Incidente di caccia nel Vibonese, la Procura apre un’inchiesta: c’è un indagato

L’ipotesi avanzata a carico dell’amico del giovane finanziere morto dopo essere stato colpito da una fucilata è omicidio colposo. Disposta l’autopsia sul corpo della vittima

Il nome di un 23enne della provincia di Caserta, F. N., è stato iscritto sul registro degli indagati nell’ambito dell’inchiesta che la Procura di Vibo guidata da Camillo Falvo ha aperto dopo l’incidente di caccia costato la vita a Luca Pulsoni, maresciallo della guardia di finanza originario di Avezzano ma in servizio al Comando provinciale di Vibo. Nei confronti del 23enne (ancora sotto shock per quanto avvenuto) si ipotizza il reato di omicidio colposo. Per fare luce su quanto avvenuto sull’altopiano degli Scrisi, nel territorio di Maierato domenica pomeriggio, la Procura di Vibo ha disposto l’autopsia sul corpo del finanziere che verrà effettuata nella giornata di oggi.

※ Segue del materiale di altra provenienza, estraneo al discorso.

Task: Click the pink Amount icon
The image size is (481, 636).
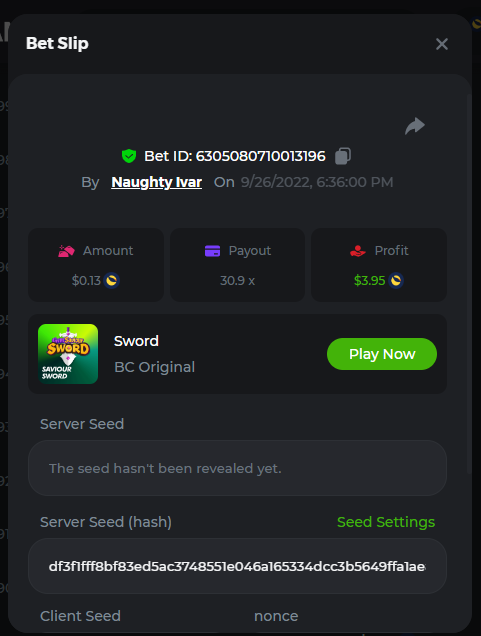Action: click(67, 251)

In base alla prima ricostruzione Luca Pulsoni è stato centrato sotto la clavicola da un colpo a palla, del genere di quelli utilizzati per la caccia ai cinghiali ed è caduto in un dirupo. Sul posto sono intervenuti i vigili del fuoco del Comando provinciale di Vibo che hanno provveduto a recuperare il maresciallo che dava ancora segni di vita, ma dopo pochi istanti è morto. Nulla hanno quindi potuto fare i sanitari del 118 ai quali non è rimasto altro che constatare il decesso del giovane. Le indagini sono condotte sul campo dai Carabinieri della Stazione di Maierato sotto il coordinamento della Compagnia di Vibo diretta dal capitano Gianfranco Pino.